Add benchmarking to faker-ruby #2851

stefannibrasil · 2023-11-13T18:50:18Z

[this issue will be assigned to participants of the RubyConf2023 Hack Day]

There are a couple of issues regarding performance:

As a first step to tackling these performance issues, we would like to start measuring the performance of faker-ruby as part of the test suite by adding a benchmarking tool.

This tool or script would run as part of the test suite and measure:

load time for the library
generator execution speed
changing locales and measuring load time and performance

Resources:

Other gems do something similar, here are some examples:

stefannibrasil · 2023-11-13T19:03:30Z

assign to @salochara

jhawthorn · 2023-11-13T19:53:31Z

$ time ruby -e 'require "faker"; Faker::Coin.flip'
ruby -e 'require "faker"; Faker::Coin.flip'  0.47s user 0.05s system 99% cpu 0.519 total

$ vernier run -- ruby -e 'require "faker"; Faker::Coin.flip'
starting profiler with interval 500
#<Vernier::Result 0.514918 seconds, 1 threads, 927 samples, 185 unique>
written to /var/folders/0_/nnfg8lzj3t31jks4jdkccl4r0000gn/T/profile20231113-87519-a67roy.vernier.json

https://share.firefox.dev/49wviXk

Add benchmark rake task for evaluating time execution. Fixes Co-authored-by: Rubens Fernandes <rubens.fernandes97@gmail.com>

stefannibrasil · 2023-11-21T03:31:55Z

Next steps is to try to use I18n LazyLoadable: https://github.com/ruby-i18n/i18n/blob/master/lib/i18n/backend/lazy_loadable.rb to see if it makes a difference in terms of loading time and performance. Not sure if we will need to update the locale files paths.

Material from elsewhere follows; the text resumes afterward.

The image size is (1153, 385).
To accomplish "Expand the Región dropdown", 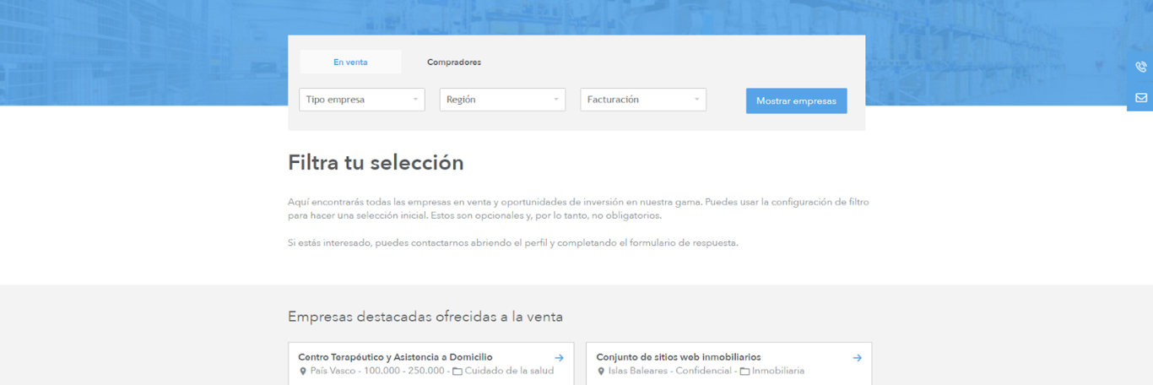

* Add benchmark gem to Faker * Fix #2851 Add benchmark rake task for evaluating time execution. Fixes Co-authored-by: Rubens Fernandes <rubens.fernandes97@gmail.com> * Commit PR suggestions by Thiago. - Build all_methods outside the benchmark since we don't want to measure that. * Commit PR suggestions by Steffani. - Avoid calling the same object twice --------- Co-authored-by: Rubens Fernandes <rubens.fernandes97@gmail.com>

salochara · 2024-01-12T20:25:55Z

Hello @stefannibrasil 👋
I hope you're doing great.

I spent some time today looking at LazyLoadable. It seems like a pretty powerful alternative for improving time performance in testing environments.

I read through the implementation and discussion in this PR ruby-i18n/i18n#612.
It turns out, LazyLoadable was implemented by Shopify devs and the industry proof they have, is that their test suite was 20% faster (as shown in the PR above).

What I'm not sure, is why they suggest this LazyLoadable backend is only meant to be for testing environments. I'm not sure what's the reasoning behind.

In any case, regarding Faker and using the LazyLoadable backend, I did some testing.
In faker.rb, I simply added the following line:
I18n.backend = I18n::Backend::LazyLoadable.new(lazy_load: true)
That's all there is really to enable LazyLoadable.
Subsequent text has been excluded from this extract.